**The task**:
The answer must be the lines from the one that holds "Where should I" through the final line of the data, copied exactly, with no pictures.

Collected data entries
★ ★ ★ ★ ★
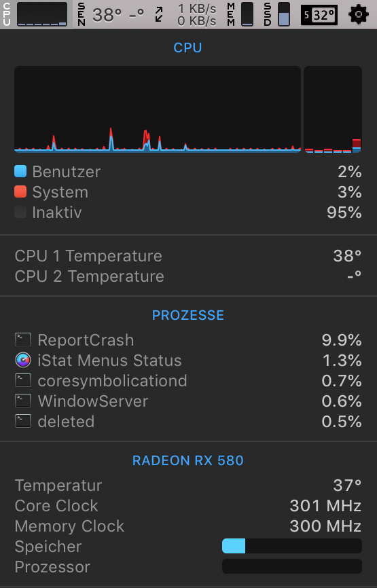The width and height of the screenshot is (377, 588).
Task: Select the coresymbolicationd process
Action: point(188,381)

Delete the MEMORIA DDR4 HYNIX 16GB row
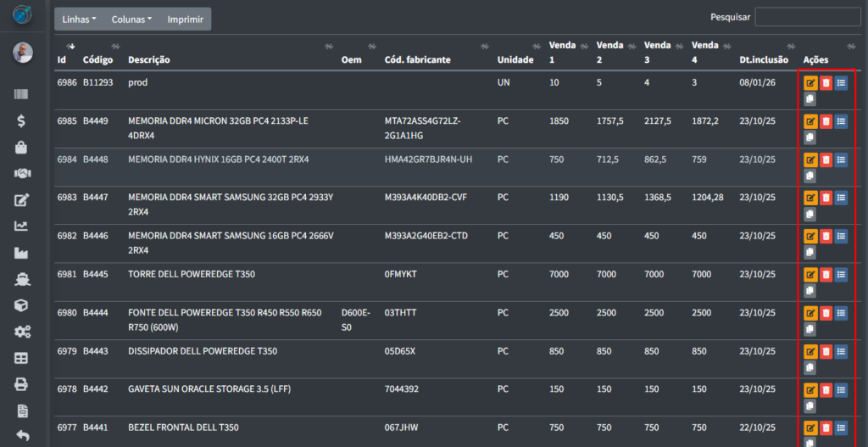pyautogui.click(x=826, y=159)
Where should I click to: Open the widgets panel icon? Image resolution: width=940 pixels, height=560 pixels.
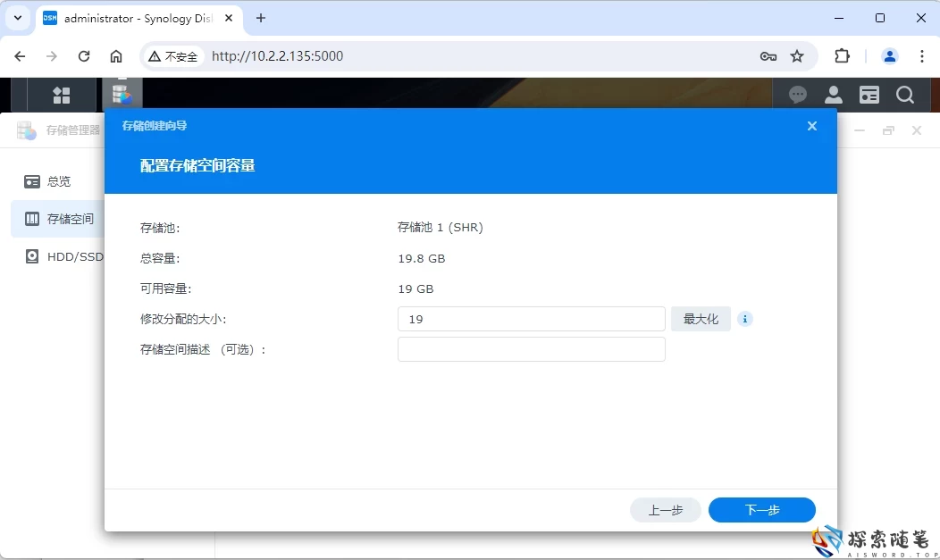tap(869, 95)
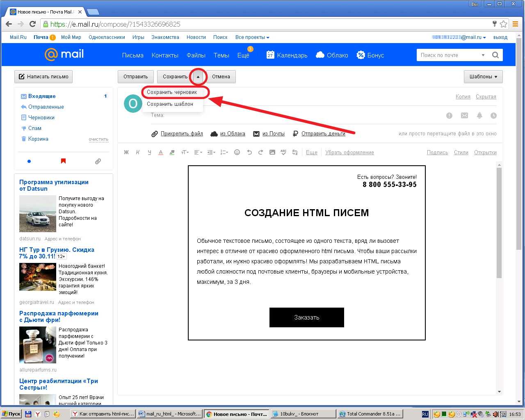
★ ★ ★ ★ ★
**Output for this exercise**:
Where should I click to: Open the widgets panel icon? Image resolution: width=940 pixels, height=560 pixels.
tap(869, 95)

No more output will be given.